耳をつんざく嬌声を上げたサビドリアは、興奮のあまり荒い息遣いのまま、フランツに期待の眼差しを向けた。
「何ゆえにそう思うのですか?何ゆえに私を、そのような人と思うのですか?」
「私は、アテーナなる神のことを知りません。それが、貴方が異教の者であるという何よりの証拠です」
サビドリアは歓喜の悲鳴を上げ、自らの喉を締め上げる。空気を求める喉がひゅうひゅうと音を上げ、白目を剥いて涎を零し始めた。
「何という僥倖でしょう!百と七十も死と再生を繰り返した甲斐がありました!フランシスコ、私はこの激情を貴方が仕える者に捧げることといたしましょう!」
サビドリアの顔が青白く変色し、爪を立てた指に動脈の血が滴る。薄気味の悪い哄笑が部屋中に響き渡り、窓の外が日没と夜明けを繰り返す。
フランツは対峙する相手の薄気味の悪さに加え、その魔術師としての強力さにも身震いした。時間の経過をさせずに、朝と夜を繰り返す魔術などというものを目前で披露されることなどあり得ないことであった。カペル国王のアンリは勿論、歴代の王も彼より優れた魔術師ではなかっただろう。
直感で恐怖を感じるほどの強大さを見せつけられ、フランツは思わず声を震わせながら尋ねた。

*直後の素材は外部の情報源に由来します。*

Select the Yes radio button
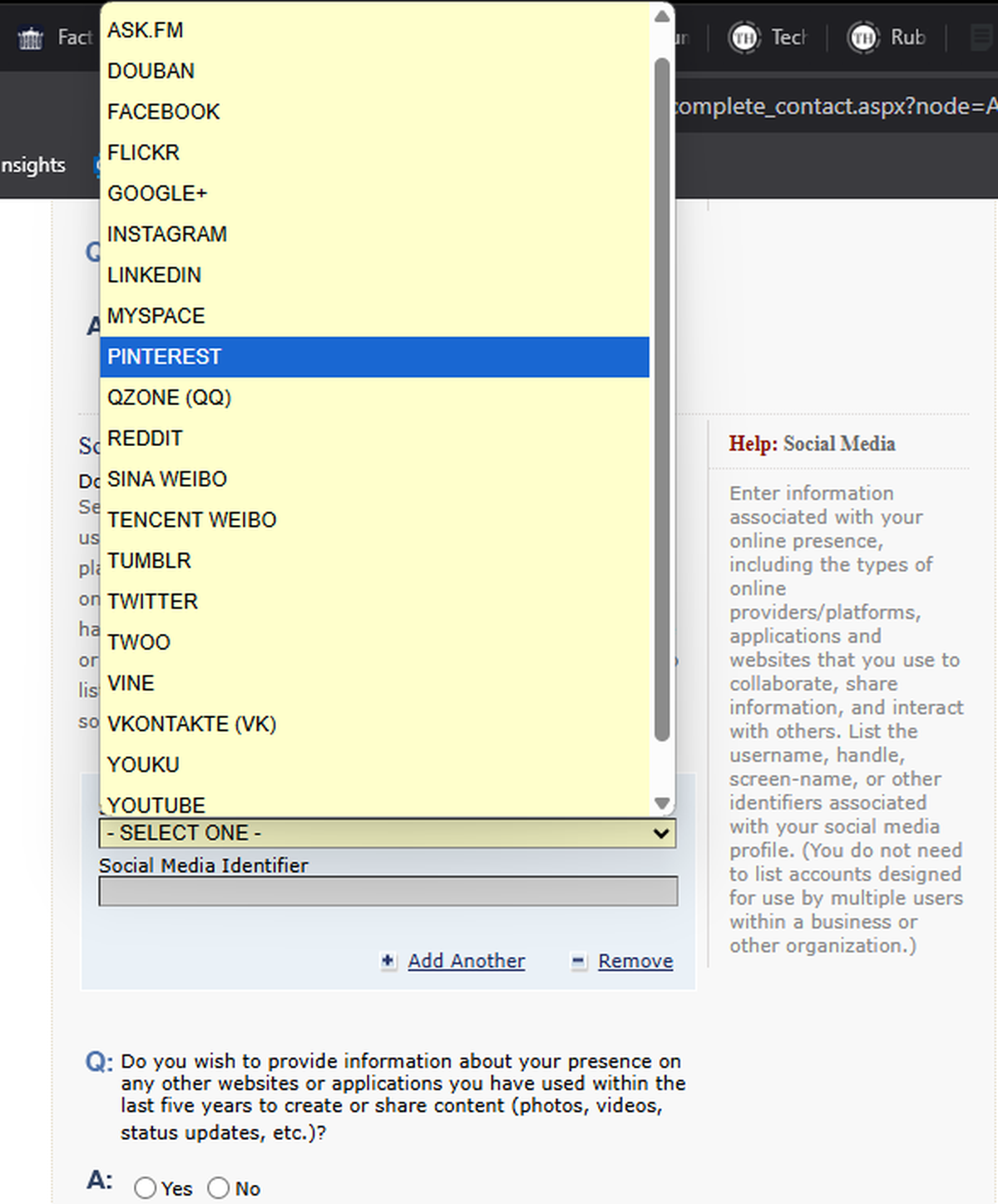 click(146, 1187)
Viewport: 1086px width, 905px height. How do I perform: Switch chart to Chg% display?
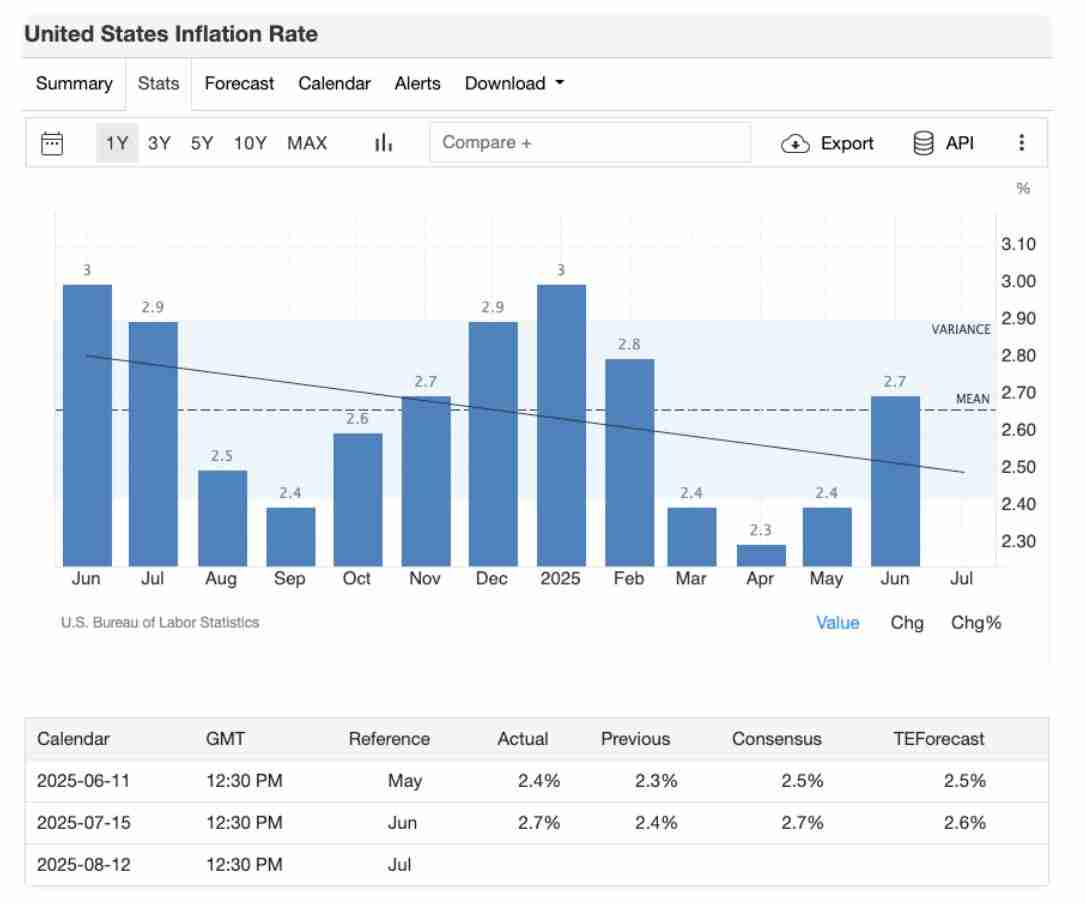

「貴方が力を貸して下さるならば心強いですが、もし本当にアリワラ様であるのならば、彼女を悲しませたり、苦しめたりすることだけはやめてください」
首に出来た8つの爪痕から血を滴らせながら、サビドリアは口を歪ませて笑う。
「大いなる者に誓って、私の力が彼女を挫くことはありません。ですが、私の享楽に付き合って頂くことはありましょう」
サビドリアは両手を前に出す。彼の指先から急速に腐敗が進み、腕が枯れ木のようにはりを失くしていく。
「私、生前から狂乱と殺戮と、誇り高きものの堕落や破滅に快楽を覚える性分でしてね?ねぇ?」
肉体がどろどろと溶けていく。死体から死体へと精神を乗り移す、死霊魔術師の実態を見せびらかすように、彼は朽ちた肉体をフランツに近づける。耐え難い死臭と目前に迫る言いようのない恐怖に、彼は自然と後退りする。
「私の協力を得たいのであれば、相応の誠意を見せて頂けるのでしょう?」
フランツの背中が壁にぶつかる。肉体が壊死し、一部の骨が露わになるそれは、異臭を漂わせながら、フランツの頬を撫でた。
「貴方の亡骸はさぞ居心地がよいでしょうね」
フランツは首を横に振る。彼の眼の前で目玉が零れ落ち、歯茎を剥き出しにした口が頬を持ち上げる。
「貴方の思うように、カペル王国民の解放をなすと良いでしょう……」
フランツは身を震わせながら顔を背けた。漂う死臭が収まっていく。彼が恐る恐る目を開けると、端正な風貌のサビドリアが笑顔を浮かべていた。
「神慮めでたく。貴国の誇りを取り戻すことに承諾いたしましょう」
彼は落ちた片目を拾い上げると、書見台の方へ戻っていく。腰を抜かしたフランツは、壁に体を預けて床に座り込んだ。